Problem description: The finished copy should match every record exactly and contain no pictures.

[Data extract Boundary: Start]

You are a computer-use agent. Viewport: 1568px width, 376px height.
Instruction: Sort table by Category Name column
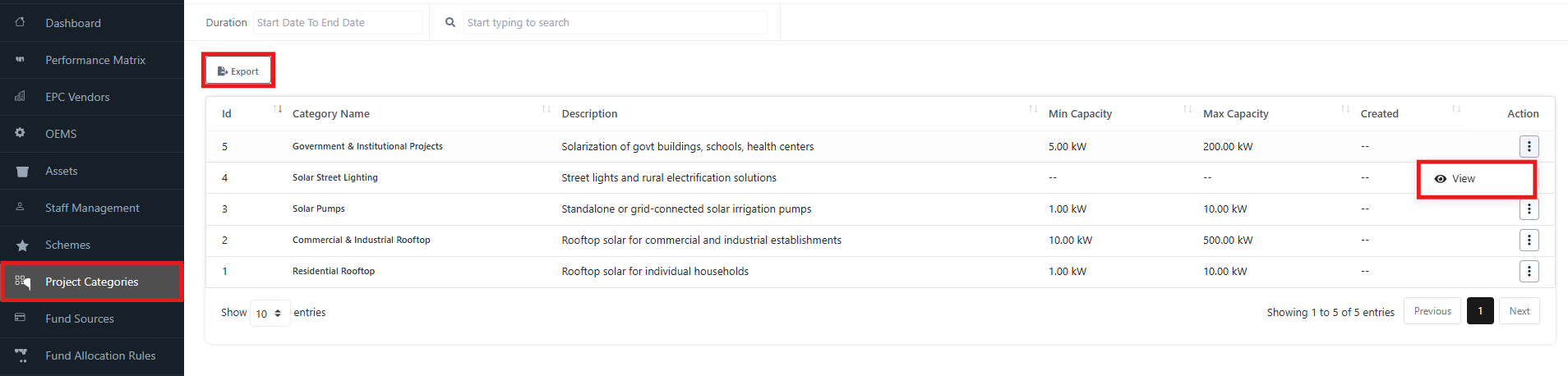[546, 109]
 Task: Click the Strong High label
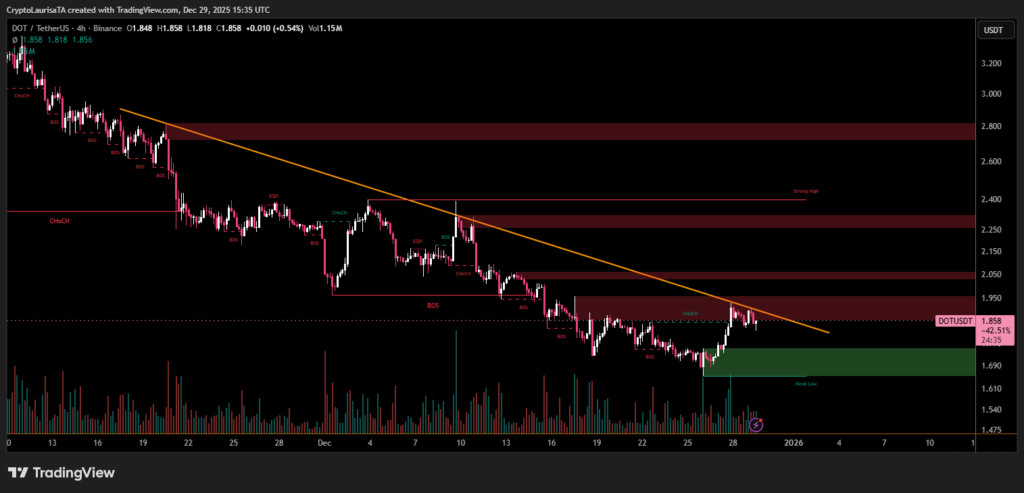806,191
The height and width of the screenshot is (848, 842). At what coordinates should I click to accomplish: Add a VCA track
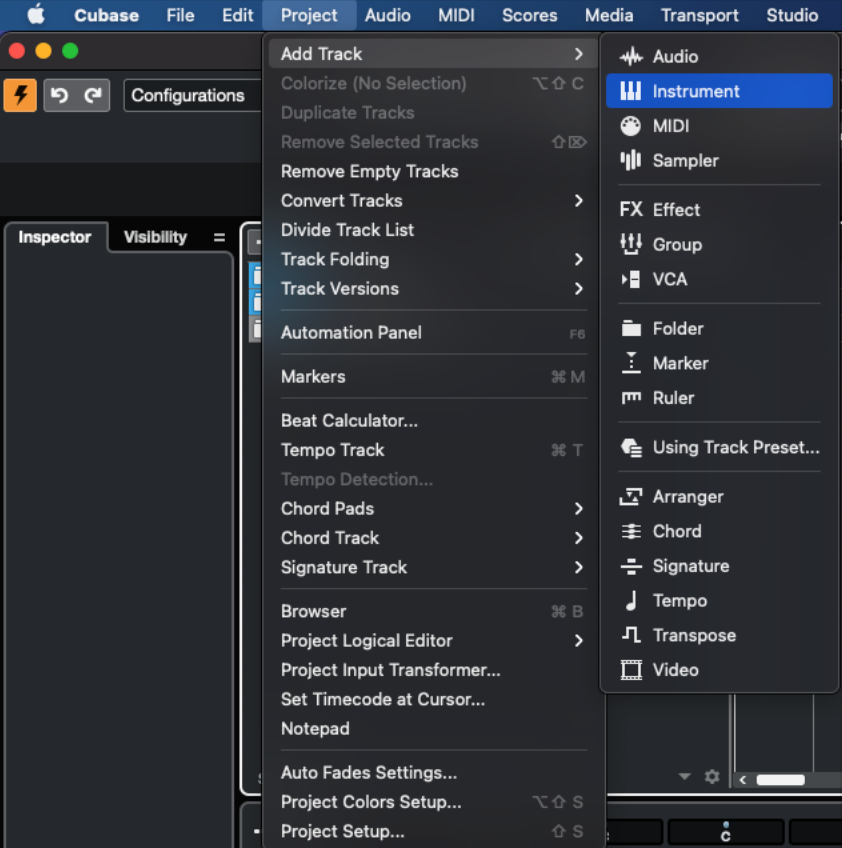[x=669, y=279]
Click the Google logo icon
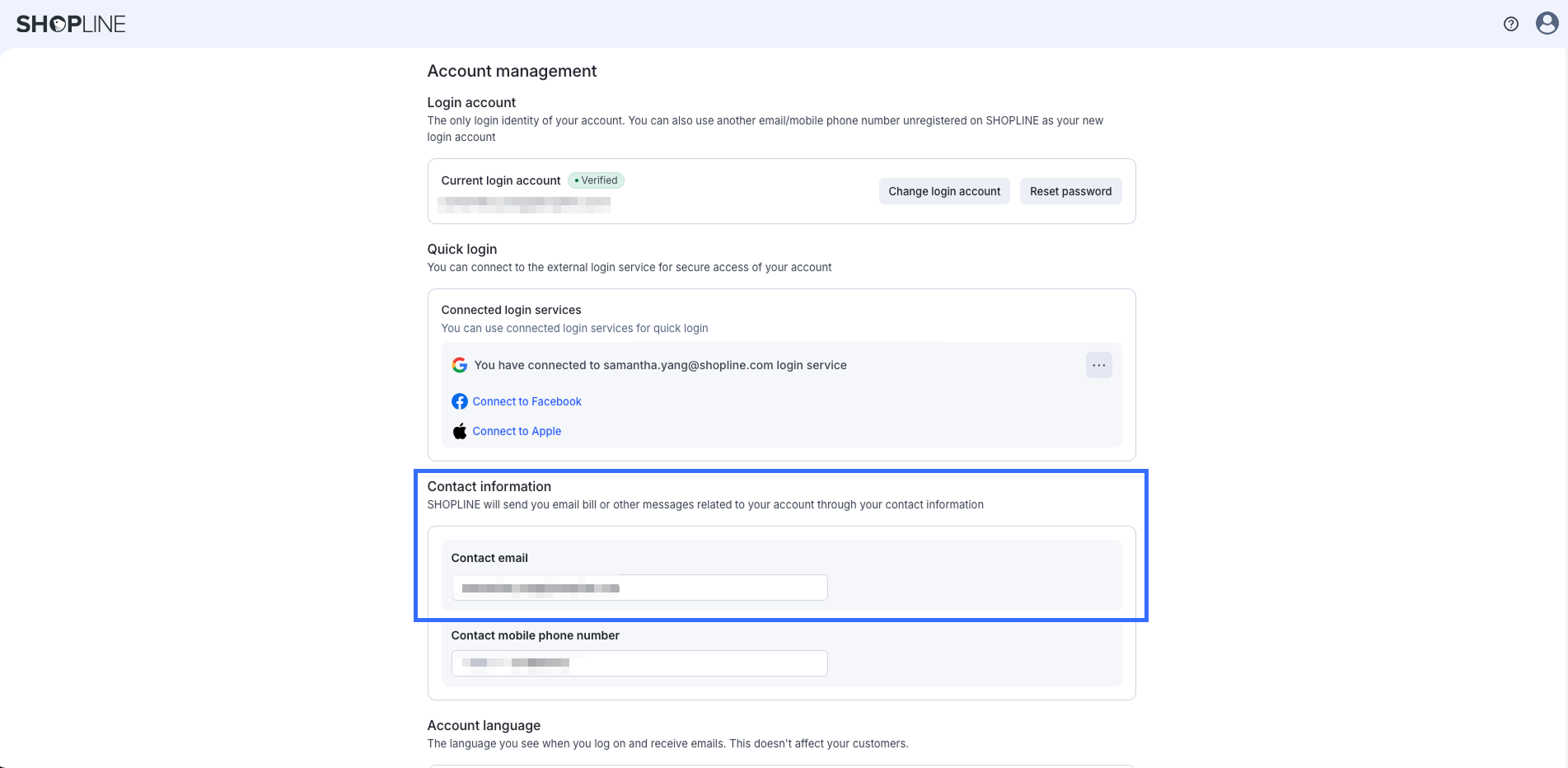 (460, 365)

[Data extract Boundary: End]

Finished task:
You are a computer-use agent. Viewport: 1568px width, 376px height.
Instruction: Sort table by Category Name column
[546, 109]
 Task: Click the Strong High label
806,191
The height and width of the screenshot is (848, 842). At what coordinates should I click to accomplish: Add a VCA track
[x=669, y=279]
Click the Google logo icon
 (460, 365)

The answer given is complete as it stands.